** EXERCISE OBJECTIVE **
What follows is a listing. Write it all out exactly.

....................

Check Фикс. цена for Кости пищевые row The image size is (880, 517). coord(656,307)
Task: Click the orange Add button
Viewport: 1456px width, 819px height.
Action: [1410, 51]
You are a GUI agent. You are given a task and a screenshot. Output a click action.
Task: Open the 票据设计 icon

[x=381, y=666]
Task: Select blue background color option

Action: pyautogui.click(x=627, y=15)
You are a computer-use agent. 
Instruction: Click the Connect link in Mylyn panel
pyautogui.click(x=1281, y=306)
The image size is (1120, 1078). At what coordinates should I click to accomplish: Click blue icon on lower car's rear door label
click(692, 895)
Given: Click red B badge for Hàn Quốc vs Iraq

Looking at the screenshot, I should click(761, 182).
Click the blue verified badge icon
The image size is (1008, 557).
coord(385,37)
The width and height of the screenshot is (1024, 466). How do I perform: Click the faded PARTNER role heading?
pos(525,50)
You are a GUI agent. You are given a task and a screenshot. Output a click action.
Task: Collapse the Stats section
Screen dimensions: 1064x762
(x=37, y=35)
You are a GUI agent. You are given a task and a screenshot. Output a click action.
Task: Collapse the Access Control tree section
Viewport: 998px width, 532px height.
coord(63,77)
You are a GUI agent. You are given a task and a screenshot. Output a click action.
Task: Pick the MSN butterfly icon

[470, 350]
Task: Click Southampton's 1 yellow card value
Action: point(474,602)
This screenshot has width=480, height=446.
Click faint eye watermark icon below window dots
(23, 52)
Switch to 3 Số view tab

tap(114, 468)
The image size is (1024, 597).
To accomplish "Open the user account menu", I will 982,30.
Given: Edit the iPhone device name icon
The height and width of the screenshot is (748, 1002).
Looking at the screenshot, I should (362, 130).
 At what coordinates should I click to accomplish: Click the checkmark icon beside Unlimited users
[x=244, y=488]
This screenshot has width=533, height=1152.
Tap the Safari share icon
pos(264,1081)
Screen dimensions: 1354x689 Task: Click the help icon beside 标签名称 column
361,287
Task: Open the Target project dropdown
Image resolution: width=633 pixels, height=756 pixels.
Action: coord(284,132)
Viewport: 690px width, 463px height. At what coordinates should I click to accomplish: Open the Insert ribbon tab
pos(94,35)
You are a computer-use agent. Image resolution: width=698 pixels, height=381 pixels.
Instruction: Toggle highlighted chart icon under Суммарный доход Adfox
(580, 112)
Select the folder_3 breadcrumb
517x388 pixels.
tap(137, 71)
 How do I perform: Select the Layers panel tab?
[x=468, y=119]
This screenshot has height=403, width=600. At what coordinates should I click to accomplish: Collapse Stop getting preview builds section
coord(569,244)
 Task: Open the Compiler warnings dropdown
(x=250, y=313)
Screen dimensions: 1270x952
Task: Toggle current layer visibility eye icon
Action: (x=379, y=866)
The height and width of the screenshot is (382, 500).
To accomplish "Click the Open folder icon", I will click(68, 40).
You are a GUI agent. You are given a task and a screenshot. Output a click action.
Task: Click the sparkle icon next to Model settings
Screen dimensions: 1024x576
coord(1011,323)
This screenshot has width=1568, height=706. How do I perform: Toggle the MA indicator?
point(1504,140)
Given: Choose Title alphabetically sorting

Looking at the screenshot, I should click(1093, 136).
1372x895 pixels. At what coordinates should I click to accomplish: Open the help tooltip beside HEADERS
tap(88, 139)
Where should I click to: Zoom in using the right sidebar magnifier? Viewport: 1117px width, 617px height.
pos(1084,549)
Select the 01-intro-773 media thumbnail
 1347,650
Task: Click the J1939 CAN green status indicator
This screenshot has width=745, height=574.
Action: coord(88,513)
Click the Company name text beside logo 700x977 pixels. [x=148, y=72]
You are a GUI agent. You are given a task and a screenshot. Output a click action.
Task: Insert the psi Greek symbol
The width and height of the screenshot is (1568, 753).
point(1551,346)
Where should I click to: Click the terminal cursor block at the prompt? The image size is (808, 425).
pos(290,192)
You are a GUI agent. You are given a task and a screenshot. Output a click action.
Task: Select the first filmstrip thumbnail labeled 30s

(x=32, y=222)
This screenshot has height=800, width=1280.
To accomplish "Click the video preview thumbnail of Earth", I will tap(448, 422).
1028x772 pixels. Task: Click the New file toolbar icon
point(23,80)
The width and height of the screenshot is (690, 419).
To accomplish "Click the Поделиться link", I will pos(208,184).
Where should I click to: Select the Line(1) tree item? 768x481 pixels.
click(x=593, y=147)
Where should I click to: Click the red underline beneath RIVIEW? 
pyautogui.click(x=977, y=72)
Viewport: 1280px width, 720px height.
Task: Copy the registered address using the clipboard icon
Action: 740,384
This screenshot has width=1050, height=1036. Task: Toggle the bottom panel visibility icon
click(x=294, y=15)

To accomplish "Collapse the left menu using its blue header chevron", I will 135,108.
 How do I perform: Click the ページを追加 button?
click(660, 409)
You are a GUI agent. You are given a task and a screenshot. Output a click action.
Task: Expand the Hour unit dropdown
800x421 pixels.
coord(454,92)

....................

** SOLUTION FOR THIS EXERCISE **
Check Фикс. цена for Кости пищевые row The image size is (880, 517). coord(656,307)
Task: Click the orange Add button
Viewport: 1456px width, 819px height.
Action: [1410, 51]
You are a GUI agent. You are given a task and a screenshot. Output a click action.
Task: Open the 票据设计 icon

[x=381, y=666]
Task: Select blue background color option

Action: pyautogui.click(x=627, y=15)
You are a computer-use agent. 
Instruction: Click the Connect link in Mylyn panel
pyautogui.click(x=1281, y=306)
The image size is (1120, 1078). At what coordinates should I click to accomplish: Click blue icon on lower car's rear door label
click(692, 895)
Given: Click red B badge for Hàn Quốc vs Iraq

Looking at the screenshot, I should click(761, 182).
Click the blue verified badge icon
The image size is (1008, 557).
coord(385,37)
The width and height of the screenshot is (1024, 466). How do I perform: Click the faded PARTNER role heading?
pos(525,50)
You are a GUI agent. You are given a task and a screenshot. Output a click action.
Task: Collapse the Stats section
Screen dimensions: 1064x762
(x=37, y=35)
You are a GUI agent. You are given a task and a screenshot. Output a click action.
Task: Collapse the Access Control tree section
Viewport: 998px width, 532px height.
coord(63,77)
You are a GUI agent. You are given a task and a screenshot. Output a click action.
Task: Pick the MSN butterfly icon

[470, 350]
Task: Click Southampton's 1 yellow card value
Action: point(474,602)
This screenshot has width=480, height=446.
Click faint eye watermark icon below window dots
(23, 52)
Switch to 3 Số view tab

tap(114, 468)
The image size is (1024, 597).
To accomplish "Open the user account menu", I will 982,30.
Given: Edit the iPhone device name icon
The height and width of the screenshot is (748, 1002).
Looking at the screenshot, I should (362, 130).
 At what coordinates should I click to accomplish: Click the checkmark icon beside Unlimited users
[x=244, y=488]
This screenshot has width=533, height=1152.
Tap the Safari share icon
pos(264,1081)
Screen dimensions: 1354x689 Task: Click the help icon beside 标签名称 column
361,287
Task: Open the Target project dropdown
Image resolution: width=633 pixels, height=756 pixels.
Action: coord(284,132)
Viewport: 690px width, 463px height. At what coordinates should I click to accomplish: Open the Insert ribbon tab
pos(94,35)
You are a computer-use agent. Image resolution: width=698 pixels, height=381 pixels.
Instruction: Toggle highlighted chart icon under Суммарный доход Adfox
(580, 112)
Select the folder_3 breadcrumb
517x388 pixels.
tap(137, 71)
 How do I perform: Select the Layers panel tab?
[x=468, y=119]
This screenshot has height=403, width=600. At what coordinates should I click to accomplish: Collapse Stop getting preview builds section
coord(569,244)
 Task: Open the Compiler warnings dropdown
(x=250, y=313)
Screen dimensions: 1270x952
Task: Toggle current layer visibility eye icon
Action: (x=379, y=866)
The height and width of the screenshot is (382, 500).
To accomplish "Click the Open folder icon", I will click(68, 40).
You are a GUI agent. You are given a task and a screenshot. Output a click action.
Task: Click the sparkle icon next to Model settings
Screen dimensions: 1024x576
coord(1011,323)
This screenshot has width=1568, height=706. How do I perform: Toggle the MA indicator?
point(1504,140)
Given: Choose Title alphabetically sorting

Looking at the screenshot, I should click(1093, 136).
1372x895 pixels. At what coordinates should I click to accomplish: Open the help tooltip beside HEADERS
tap(88, 139)
Where should I click to: Zoom in using the right sidebar magnifier? Viewport: 1117px width, 617px height.
pos(1084,549)
Select the 01-intro-773 media thumbnail
 1347,650
Task: Click the J1939 CAN green status indicator
This screenshot has width=745, height=574.
Action: coord(88,513)
Click the Company name text beside logo 700x977 pixels. [x=148, y=72]
You are a GUI agent. You are given a task and a screenshot. Output a click action.
Task: Insert the psi Greek symbol
The width and height of the screenshot is (1568, 753).
point(1551,346)
Where should I click to: Click the terminal cursor block at the prompt? The image size is (808, 425).
pos(290,192)
You are a GUI agent. You are given a task and a screenshot. Output a click action.
Task: Select the first filmstrip thumbnail labeled 30s

(x=32, y=222)
This screenshot has height=800, width=1280.
To accomplish "Click the video preview thumbnail of Earth", I will tap(448, 422).
1028x772 pixels. Task: Click the New file toolbar icon
point(23,80)
The width and height of the screenshot is (690, 419).
To accomplish "Click the Поделиться link", I will pos(208,184).
Where should I click to: Select the Line(1) tree item? 768x481 pixels.
click(x=593, y=147)
Where should I click to: Click the red underline beneath RIVIEW? 
pyautogui.click(x=977, y=72)
Viewport: 1280px width, 720px height.
Task: Copy the registered address using the clipboard icon
Action: 740,384
This screenshot has width=1050, height=1036. Task: Toggle the bottom panel visibility icon
click(x=294, y=15)

To accomplish "Collapse the left menu using its blue header chevron", I will 135,108.
 How do I perform: Click the ページを追加 button?
click(660, 409)
You are a GUI agent. You are given a task and a screenshot. Output a click action.
Task: Expand the Hour unit dropdown
800x421 pixels.
coord(454,92)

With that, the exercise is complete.